A New York cyclist is knocked into a bus and killed after getting doored by a driver; as Cyclelicious points out in a well-deserved rant, at least some of the city’s press clearly doesn’t get it. One paper describes it as a freak accident and another — which evidently doesn’t know how to construct a sentence, had this to say:

Cops issued the unidentified driver of the Camry a summons, though it was not immediately clear why, police said.

Streetsblog reminds readers about the video from the Chicago Bicycle Program that explains how bikes and buses can safely share the roads; more important would be teaching drivers the dangers of opening their doors without looking.


BikesideLA tells the story of the Birdman, the survivor — barely — of yet another horrifying hit-and-run. Damien notes that authorities and the press blame once again blame the victim in a PCH hit-and-run; sort of like accidently shooting someone and blaming them for standing in front of your bullet. Another call on City Watch to dismantle LADOT. LACBC unveils the city’s first bike count, but doesn’t name the people who actually did it. DIY sharrows return to the streets of L.A., if not actually on the streets; the more or less true story behind the signs. Mega bike shop Perfomance Bicycle comes to Woodland Hills. A Cal State Fullerton cyclist examines fixies and their riders, and finds them lacking. The cyclist missing in Portland was found dead yesterday in the Willamette River; cause of death undetermined pending an autopsy. A great list of the top 10 rudest things a driver can do when encountering a cyclist. Bike Radar looks at why Florida is the nation’s most dangerous place for cyclists. The West Side Greenway in New York’s Battery Park City goes extremely high tech. Zeke takes an unexpected mostly pleasant, semi-frightening ride, only to discover Lance, Levi and Alberto are actually all good friends — and then he wakes up. London cyclists are asked about risk-taking behavior in an attempt to understand an unexpected spike in deaths; I’d start with the city’s truck drivers instead. Poland’s parliament considers making the country more bike friendly. Maybe this is why so many Dutch women ride.

Finally, Lance Armstrong calls ESPN radio host Tony Kornheiser a “complete f-ing idiot” for his recent remarks, including a suggestion that drivers should just run cyclists down. Consider this excerpt courtesy of Bike Radar:

“The last time I looked, the roads were made for automobiles…,” Kornheiser said. “We’re going to be dominated as if this was Beijing by hundreds of thousands of bicyclists …”

He’s no fan of cycling attire either, saying: “They all wear … my God … with the little water bottle in the back and the stupid hats and their shiny shorts. They are the same disgusting poseurs that in the middle of a snowstorm come out with cross-country skiing on your block. Run ’em down.

“Let them use the right, I’m okay with that.

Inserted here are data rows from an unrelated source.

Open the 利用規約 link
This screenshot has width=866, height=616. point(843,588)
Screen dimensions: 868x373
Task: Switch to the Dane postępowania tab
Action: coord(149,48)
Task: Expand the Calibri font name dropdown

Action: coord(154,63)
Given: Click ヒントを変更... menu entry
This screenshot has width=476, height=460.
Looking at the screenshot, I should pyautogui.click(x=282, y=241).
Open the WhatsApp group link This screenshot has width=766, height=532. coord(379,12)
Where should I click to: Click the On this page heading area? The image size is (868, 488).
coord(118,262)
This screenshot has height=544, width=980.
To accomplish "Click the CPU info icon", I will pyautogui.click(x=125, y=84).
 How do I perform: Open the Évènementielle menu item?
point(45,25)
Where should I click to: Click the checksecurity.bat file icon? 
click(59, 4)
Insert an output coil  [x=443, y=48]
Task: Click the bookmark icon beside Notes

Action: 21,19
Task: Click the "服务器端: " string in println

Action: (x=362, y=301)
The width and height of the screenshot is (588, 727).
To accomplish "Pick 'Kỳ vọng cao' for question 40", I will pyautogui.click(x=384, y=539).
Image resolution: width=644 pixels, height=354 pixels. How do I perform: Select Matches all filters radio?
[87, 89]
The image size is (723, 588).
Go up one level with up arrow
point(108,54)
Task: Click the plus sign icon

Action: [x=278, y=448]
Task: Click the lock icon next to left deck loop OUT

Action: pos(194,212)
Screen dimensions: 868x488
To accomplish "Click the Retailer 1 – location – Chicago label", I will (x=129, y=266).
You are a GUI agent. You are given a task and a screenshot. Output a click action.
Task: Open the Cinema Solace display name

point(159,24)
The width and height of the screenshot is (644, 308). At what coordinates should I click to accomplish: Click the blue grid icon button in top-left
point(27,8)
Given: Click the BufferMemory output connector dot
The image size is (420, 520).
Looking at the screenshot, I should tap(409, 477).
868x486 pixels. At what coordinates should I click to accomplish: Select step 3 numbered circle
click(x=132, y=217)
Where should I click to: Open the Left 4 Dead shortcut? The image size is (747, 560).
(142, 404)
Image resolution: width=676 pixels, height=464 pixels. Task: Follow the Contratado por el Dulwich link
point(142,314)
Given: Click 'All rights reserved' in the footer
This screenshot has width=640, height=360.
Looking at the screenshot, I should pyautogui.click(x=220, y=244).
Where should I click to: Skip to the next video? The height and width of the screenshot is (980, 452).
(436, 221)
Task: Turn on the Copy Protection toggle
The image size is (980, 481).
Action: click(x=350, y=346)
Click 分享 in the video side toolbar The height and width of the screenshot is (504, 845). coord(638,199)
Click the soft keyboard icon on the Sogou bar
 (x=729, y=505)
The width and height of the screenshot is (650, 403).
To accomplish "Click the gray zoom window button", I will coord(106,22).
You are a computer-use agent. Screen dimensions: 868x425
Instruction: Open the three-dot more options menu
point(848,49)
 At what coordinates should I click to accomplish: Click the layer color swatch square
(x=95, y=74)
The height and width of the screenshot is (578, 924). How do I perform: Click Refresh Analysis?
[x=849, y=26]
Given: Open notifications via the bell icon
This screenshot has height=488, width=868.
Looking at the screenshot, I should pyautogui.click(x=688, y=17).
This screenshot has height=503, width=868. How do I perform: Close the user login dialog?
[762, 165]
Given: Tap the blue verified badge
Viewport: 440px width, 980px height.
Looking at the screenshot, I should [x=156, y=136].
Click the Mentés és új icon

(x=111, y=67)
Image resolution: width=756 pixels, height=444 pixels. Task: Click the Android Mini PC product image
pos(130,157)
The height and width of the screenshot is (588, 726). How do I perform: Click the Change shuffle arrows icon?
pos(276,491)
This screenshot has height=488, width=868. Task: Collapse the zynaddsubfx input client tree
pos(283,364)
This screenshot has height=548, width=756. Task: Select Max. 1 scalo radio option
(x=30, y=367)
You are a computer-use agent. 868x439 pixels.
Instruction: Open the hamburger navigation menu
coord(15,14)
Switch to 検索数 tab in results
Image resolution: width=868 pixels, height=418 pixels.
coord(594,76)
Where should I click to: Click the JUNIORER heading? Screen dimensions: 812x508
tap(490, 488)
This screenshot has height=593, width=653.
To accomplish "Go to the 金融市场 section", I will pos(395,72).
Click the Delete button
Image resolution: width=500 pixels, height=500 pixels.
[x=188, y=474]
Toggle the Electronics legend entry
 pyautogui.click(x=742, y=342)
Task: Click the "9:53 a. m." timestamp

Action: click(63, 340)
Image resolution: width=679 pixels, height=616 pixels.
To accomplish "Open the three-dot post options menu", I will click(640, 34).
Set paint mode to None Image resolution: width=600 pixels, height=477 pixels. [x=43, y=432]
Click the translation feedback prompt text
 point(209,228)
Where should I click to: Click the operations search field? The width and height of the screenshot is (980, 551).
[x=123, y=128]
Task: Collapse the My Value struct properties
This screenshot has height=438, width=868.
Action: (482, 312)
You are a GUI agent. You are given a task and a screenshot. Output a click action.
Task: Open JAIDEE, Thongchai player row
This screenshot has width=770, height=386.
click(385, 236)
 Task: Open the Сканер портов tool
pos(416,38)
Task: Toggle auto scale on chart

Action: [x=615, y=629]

I don’t take my car and ride on the sidewalk because I understand that’s not for my car… Why do these people think that these roads were built for bicycles? … They dare you to run them down.”

Lance calls the remarks “Disgusting, ignorant, foolish.” Or maybe he was referring to Kornheiser himself, who was recently suspended for making inappropriate remarks about a female co-worker’s attire.

Road.cc suggests tweeting your displeasure to @ESPNRadio980. Or maybe we should direct our anger to ESPN’s parent company, conveniently located right here in Burbank.

Update: Thanks to Todd Mumford for sending a link to the audio of Kornheiser’s rant; and yes, it’s even worse than I thought.